To illustrate this in a 'real world' situation say you're in a restaurant and the service appears to be slow; you think 'if I had three waitresses instead of one I'd get my food faster', but let's look at that from a different point of view. Three waitresses for one table means that all three waitresses need to communicate with each other to avoid repeating work done by the others (this, of course, takes time). Each waitress needs to be assigned specific duties but also must be available to take over for another if something happens (one broke her toe, for instance); such an occurrence requires reassignment of duties and adjusting the schedule to accomodate the change. Eventually you get your order but it will take MORE time than if a single waitress performed all of the necessary tasks.

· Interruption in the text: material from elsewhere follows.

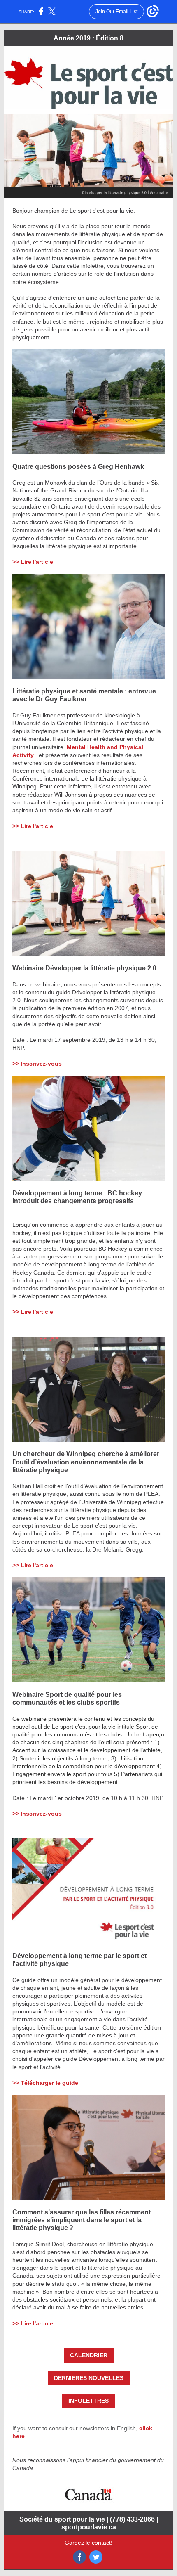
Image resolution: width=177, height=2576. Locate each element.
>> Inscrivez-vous (37, 1063)
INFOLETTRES (88, 2400)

Parallel processing does more than simply 'divide and conquer' as it requires several steps most developers may not know about or may ignore entirely. DSS and DW systems, running with large numbers of CPUs, can benefit from parallel processing as the load can be distributed among the CPUs reducing the load on a single processor. OLTP systems, on the other hand, usually involve operations which are quick to begin with and the overhead of implementing parallel processing is quite large compared to the overall execution time; additionally it may take longer to complete the parallel execution than it would to properly tune the query for single-threaded processing and eliminate the parallelism altogether.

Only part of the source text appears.